Blog of the Dead (Book 2): Life
Page 20
‘Get away from her!’ said Flick as she appeared from the office she shared with Sara. Flick came to stand beside her and pointed her shotgun at Amy.
‘Get away from her? Don’t you mean it? It’s a fucking zombie. A dead, ugly thing and it needs to get away from me!’ yelled Amy as she waved her knife at Sara. Sara shrank back behind Flick, while Flick shoved her shotgun in Amy’s face.
The rest of us, including Misfit, who I’d noticed had slept, blanketless, by the window, had got to our feet. ‘Amy, you fucktard, she’s as harmless as a baby,’ said Kay, stepping forwards.
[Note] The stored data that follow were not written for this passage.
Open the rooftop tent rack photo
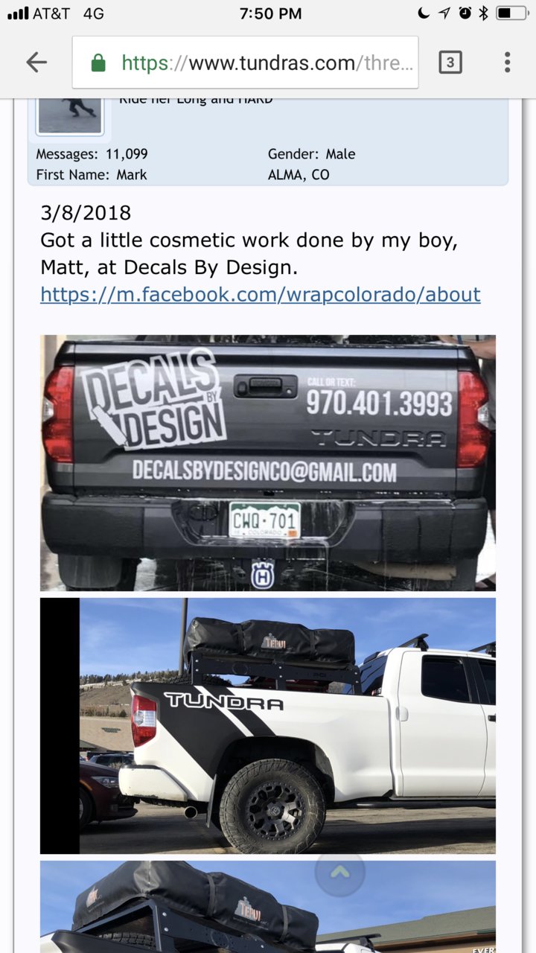pyautogui.click(x=268, y=907)
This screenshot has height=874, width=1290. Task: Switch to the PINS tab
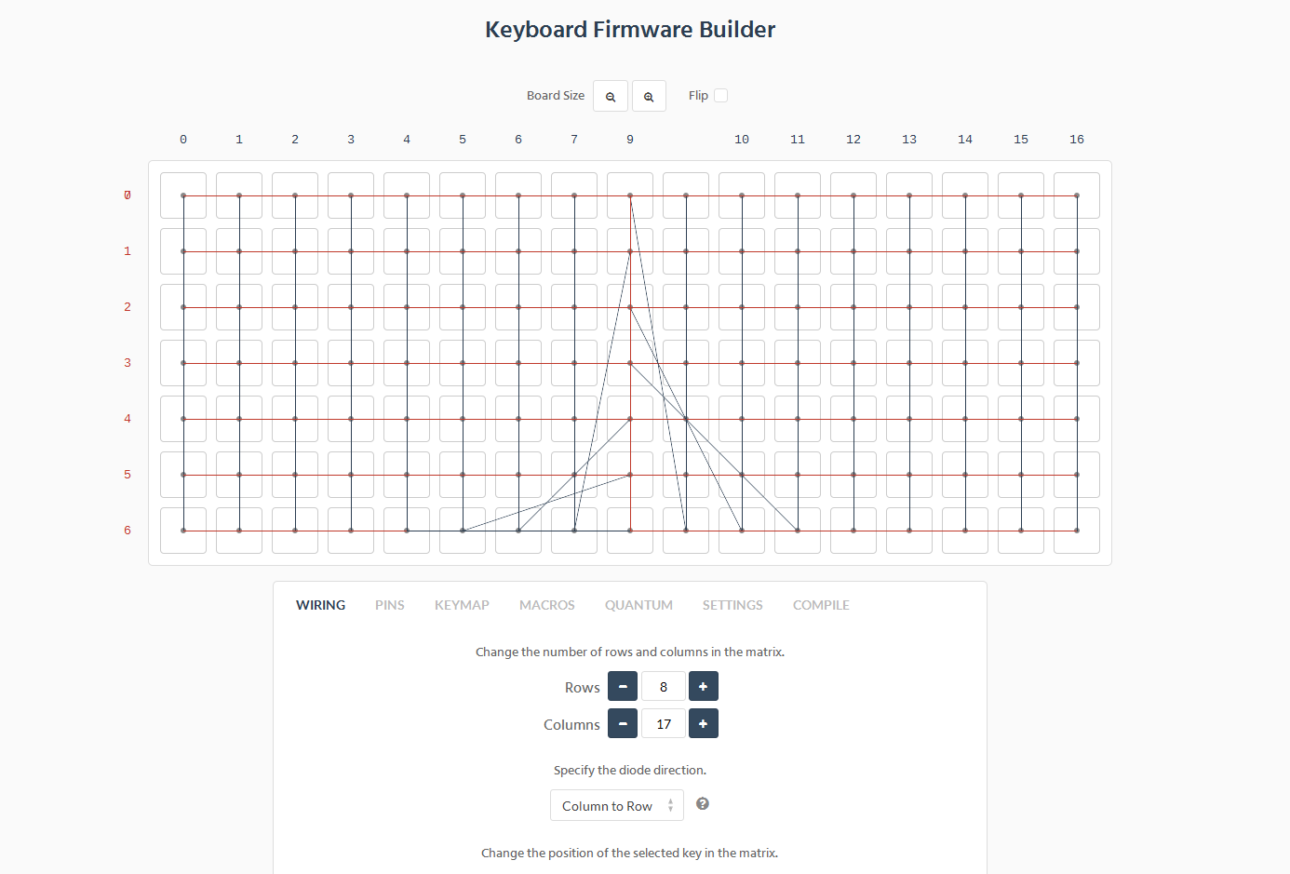(x=389, y=605)
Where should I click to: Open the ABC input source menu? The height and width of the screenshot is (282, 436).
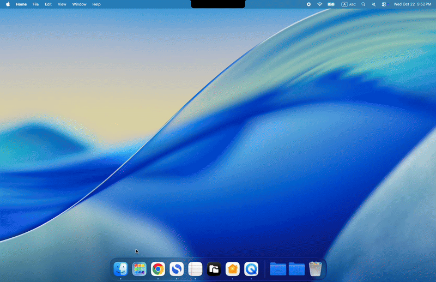pyautogui.click(x=348, y=4)

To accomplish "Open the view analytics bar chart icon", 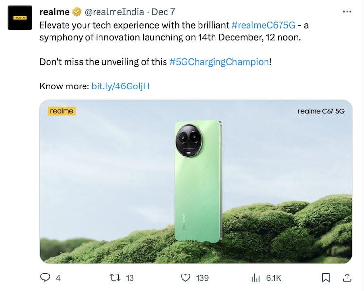I will (256, 278).
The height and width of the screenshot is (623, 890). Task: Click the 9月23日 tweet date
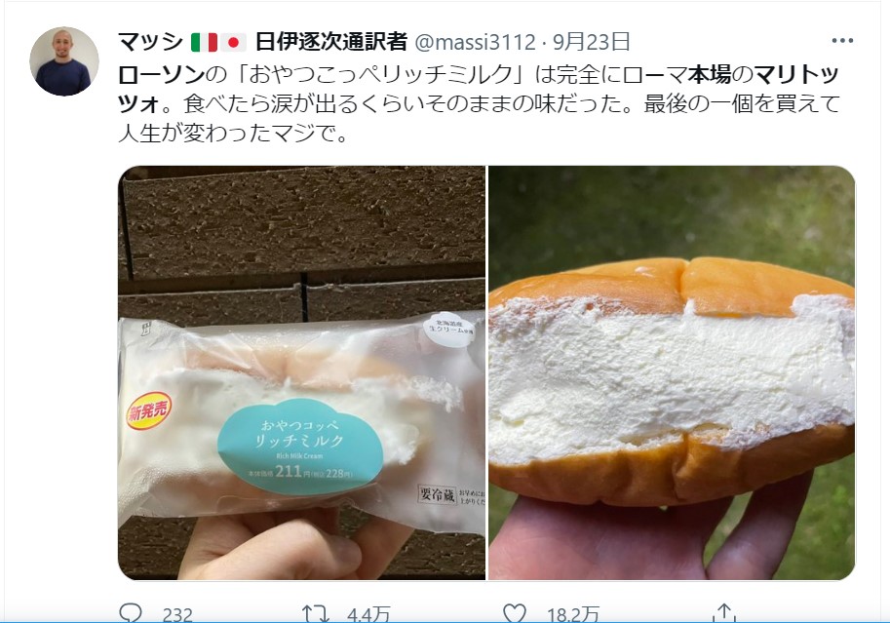click(591, 42)
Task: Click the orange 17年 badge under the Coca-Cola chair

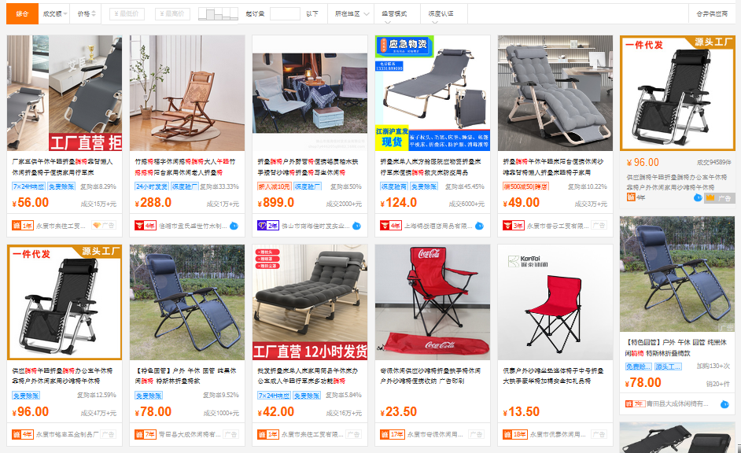Action: (392, 434)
‘Yeah? Really? Can any of you be sure of that?’ spat Amy, without lowering her knife or taking her eyes off Flick’s. ‘It’s a zombie and who here hasn’t lost loved ones to zombies? Who here hasn’t watched someone they love die slowly only to get up and try and kill them? Who here doesn’t spend every waking moment fearing for their lives because of zombies like that one?’ Amy thrust her knife above Flick’s shoulder in the direction of Sara.
‘Not zombies like her,’ I said, shoving past Jordan and Sean. ‘She’s healing. Her body is fighting the virus and she is becoming human.’
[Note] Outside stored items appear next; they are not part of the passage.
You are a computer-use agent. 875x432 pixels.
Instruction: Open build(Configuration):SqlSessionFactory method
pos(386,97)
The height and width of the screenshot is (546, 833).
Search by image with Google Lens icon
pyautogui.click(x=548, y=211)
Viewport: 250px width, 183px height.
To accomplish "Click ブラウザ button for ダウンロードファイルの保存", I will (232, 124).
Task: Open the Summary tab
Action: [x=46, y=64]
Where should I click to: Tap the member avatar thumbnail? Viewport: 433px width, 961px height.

‘She’ll never be human,’ said Amy. ‘She’ll always carry the virus. She’ll always be a danger.’
‘Look at her, for fuck’s sake,’ said Sean. ‘I mean, I’ve only just found out about her but anyone can see she’s completely placid. And the others have told me she can even talk now.’
‘I’m really not interested in your thoughts,’ Amy snapped. Sean gritted his teeth and clenched his fists at his side, but he said nothing. ‘What if she gets angry and bites one of us?’ said Amy to the rest of us. ‘It’s not worth the risk. I want her out of here.’
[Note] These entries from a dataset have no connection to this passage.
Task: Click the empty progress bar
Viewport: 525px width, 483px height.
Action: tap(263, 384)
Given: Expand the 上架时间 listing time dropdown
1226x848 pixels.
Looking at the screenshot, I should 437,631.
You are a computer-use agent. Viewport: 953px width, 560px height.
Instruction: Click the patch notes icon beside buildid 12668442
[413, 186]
‘She won’t bite anyone,’ said Flick, her gun still trained of Amy’s head. ‘I’ve lived with her for months.’
‘She looks like she wanted to bite me,’ said Amy.
‘Are you surprised?’ said Kay and I nudged her in the ribs.
‘What was she doing out anyway?’ asked Amy.
‘She’s learned to use doorhandles,’ said Flick.
‘Oh great, so we have a zombie just roaming about the place!’ said Amy.
‘Look, you put your knife down,’ said Kay jabbing a finger at Amy. ‘And you put your gun down,’ she said, looking at Flick. ‘Or the pair of you will see that I’m far more dangerous than any zombie, healing or otherwise. Put ‘em down!’
Flick lowered her gun by a few inches. ‘Keep her away from Sara,’ she said before lowering the gun fully and holding it at her side.
‘Keep it away from me,’ said Amy, lowering her knife.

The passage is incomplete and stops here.